Figurine. La bellezza effimera di Paulo Futre, l’ultima rosa del futbol

E come tutte le più belle cose, vivesti solo un giorno come le rose. 

(Fabrizio de André)

 

Immagina che la neopromossa, al primo anno di A, compri il campione dell’Atletico Madrid, uno tipo Griezmann per capirsi. E che alla prima partita in casa, dopo aver smesso la casacca del glorioso Olympique Marsiglia e indossata la cotta granata della Reggiana, ha seminato il panico nell’area avversaria. Fino a cadere, incocciato dalla rudezza di un italico difensore. Che lo lascia a terra, dolorante e pesto, per (almeno) sei-sette mesi.

Durò pochissimo l’epifania di Paulo Futre al “Giglio” di Reggio Emilia. Ma il pomeriggio del 21 novembre del 1993 bastò a farne un rimpianto. Dicono che suo sicario fu la grinta del cremonese Pedroni, in realtà Futre era il simbolo di futbol bailado che pagò il cambio di passo del calcio che andava votandosi agli dei inferi del fitness. La fantasia andava dimettendosi dal potere in quegli anni, ma non ce ne accorgemmo perché eravamo troppo impegnati.

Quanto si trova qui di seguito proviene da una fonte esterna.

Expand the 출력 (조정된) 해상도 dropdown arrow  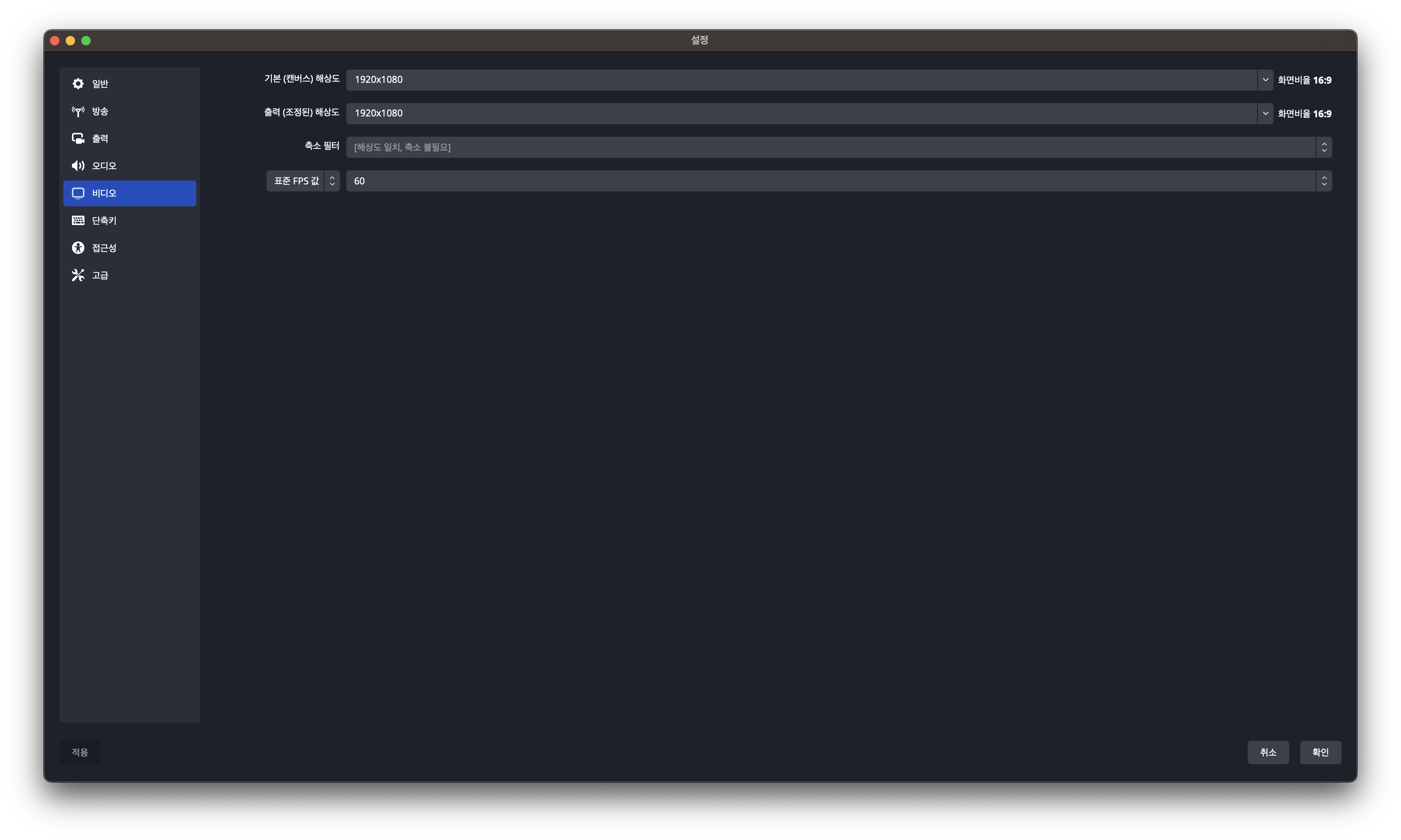[1265, 113]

Veloce, troppo. Lesto di gambe, anche di più. Dribblomane, deliziosamente. Ma il pallone ormai preferiva i muscoli al genio, i centimetri della tattica al guizzo che ammutolisce e incanta. Tentò e riprovò a riprendersi quanto gli apparteneva, per diritto. L’infortunio, però,  aveva lasciato sfiorire il profumo ubriacante del suo talento.

Finì al Milan e solo Berlusconi, che pure fu l’apprendista stregone del futbol moderno, poteva innamorarsi di un calciatore fragile ma così pieno di classe. Ma tra convalescenze eterne e interminabili sedute al Milan Lab, ormai il suo tempo era finito. Atterrò al West Ham e quindi svernò in Giappone.

L’Italia, tranne la via Emilia, alla dimenticanza ha unito la scomunica della meteora. Ma se chiedete a Madrid, se lo ricordano ancora.